Madame [Q] [P] épouse [S]
née le [Date naissance 1] 1954 à [Localité 2] (ALGERIE), demeurant [Adresse 1]
Monsieur [J] [S]
né le [Date naissance 2] 1961 à [Localité 3], demeurant [Adresse 1]
représentés par Maître Julien TAMBE de la SCP FICHTER TAMBE, avocats au barreau de GRENOBLE
D’UNE PART
E T :
DEFENDERESSE
S.A. SOCIETE GENERALE, dont le siège social est sis [Adresse 2]
représentée par Maître Jean-luc MEDINA de la SELARL CDMF AVOCATS, avocats au barreau de GRENOBLE
D’AUTRE PART
A l’audience publique du 08 Décembre 2025, tenue à juge unique par Nathalie CLUZEL, Vice-Présidente, assistée de Patricia RICAU, Greffière, les conseils des parties ayant renoncé au bénéfice des dispositions de l’article 804 du code de procédure civile,
Après dépôt des dossiers , l’affaire a été mise en délibéré, et le prononcé de la décision renvoyé au 23 Février 2026, date à laquelle il a été statué en ces termes :
FAITS, PROCEDURE ET MOYENS DES PARTIES :
Par acte sous seing privé en date du 14 novembre 1992, Madame [Q] [P] épouse [S] et Monsieur [J] [S] ont régularisé une convention de compte courant avec la Société Générale.
Le 09 février 2024, Madame [Q] [P] épouse [S] a déposé plainte pour escroquerie pour des faits survenus le 06 février 2024.
Par courriel du 10 février 2024, Madame [Q] [P] épouse [S] a déclaré à la Société Générale la perte/vol de leurs cartes particuliers et des opérations non autorisées réalisées du 06 au 08 février 2024 pour un montant total de 12.835,36 euros.
Par courriel en date du 07 mars 2024, Madame [Q] [P] épouse [S] et Monsieur [J] [S] ont adressé à la Société Générale une demande de remboursement de la somme de 15.932,61 euros.
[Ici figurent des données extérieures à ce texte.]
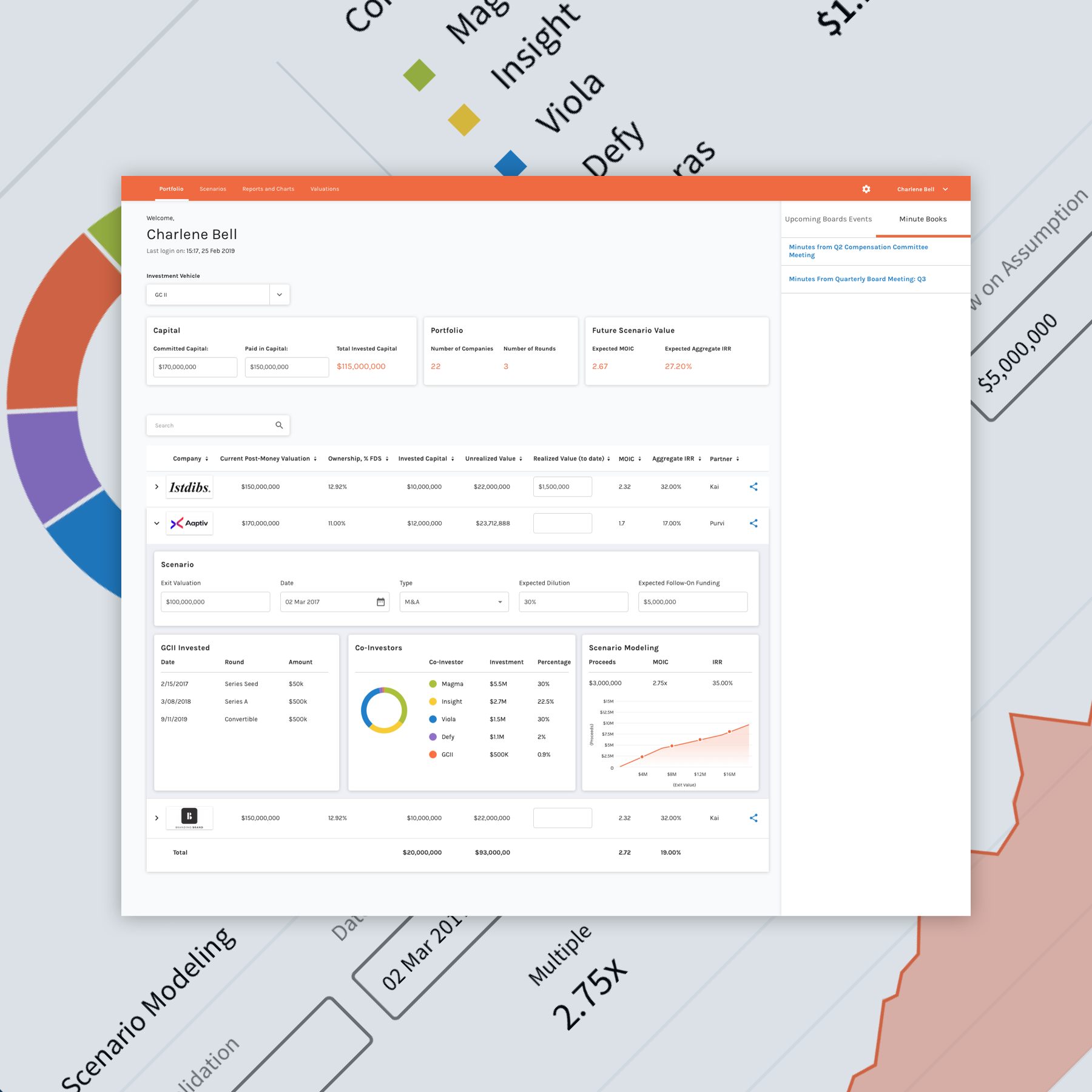Sort by Company column
The image size is (1092, 1092).
(x=190, y=459)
Par courriel du 12 mars 2024, la Société Générale a refusé de faire droit à la demande.
Par exploit de commissaire de justice en date du 08 octobre 2024, Monsieur [J] [S] et Madame [Q] [L] [S] ont assigné la S.A. Société Générale devant le tribunal judiciaire de Grenoble.
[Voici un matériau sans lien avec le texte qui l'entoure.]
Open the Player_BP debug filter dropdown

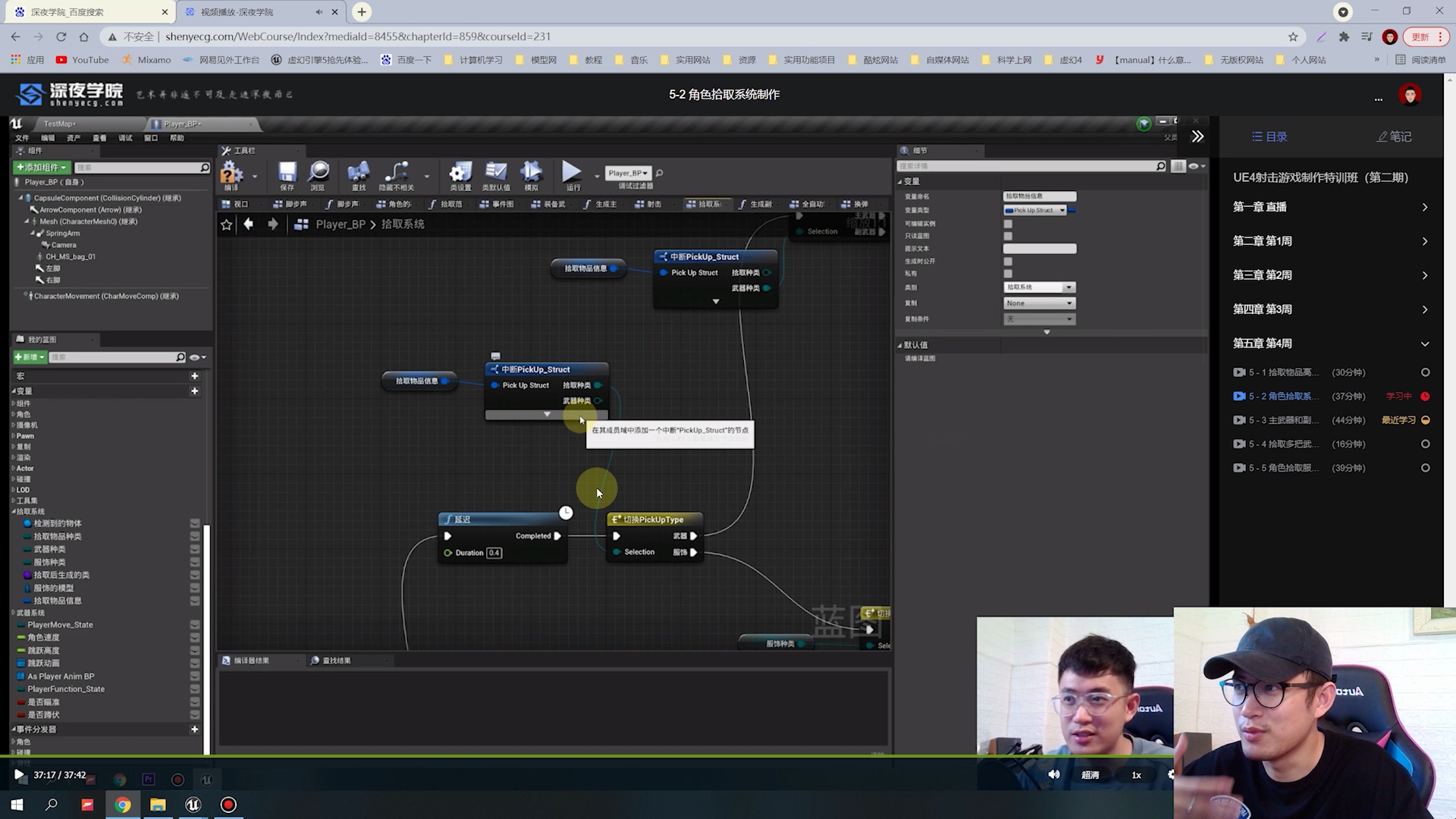click(628, 173)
En l’état des dernières conclusions, notifiées le 04 juin 2025 par RPVA, à la lecture desquelles il convient de se reporter pour un plus ample exposé en fait et en droit, Monsieur [J] [S] et Madame [Q] [P] épouse [S] demandent au tribunal, au visa des articles 133-1 et suivants du code monétaire et financier, ainsi que de l’article 1104 du code civil, de:
— Condamner la Société Générale à payer aux époux [S] la somme de 16.025,36 euros, assortie des intérêts à taux légal issu de l’article L. 133-8 du code monétaire et financier, à compter du 10 février 2024 ;
— Condamner la Société Générale à payer aux époux [S] la somme de 3.000 euros au titre du préjudice moral subi ;
— Condamner la Société Générale à payer aux époux [S] la somme de 2.500 euros au titre de l’article 700 du code de procédure civile ;
— Rappeler l’exécution provisoire de plein droit du jugement à intervenir ;
— Condamner la Société Générale aux entiers dépens.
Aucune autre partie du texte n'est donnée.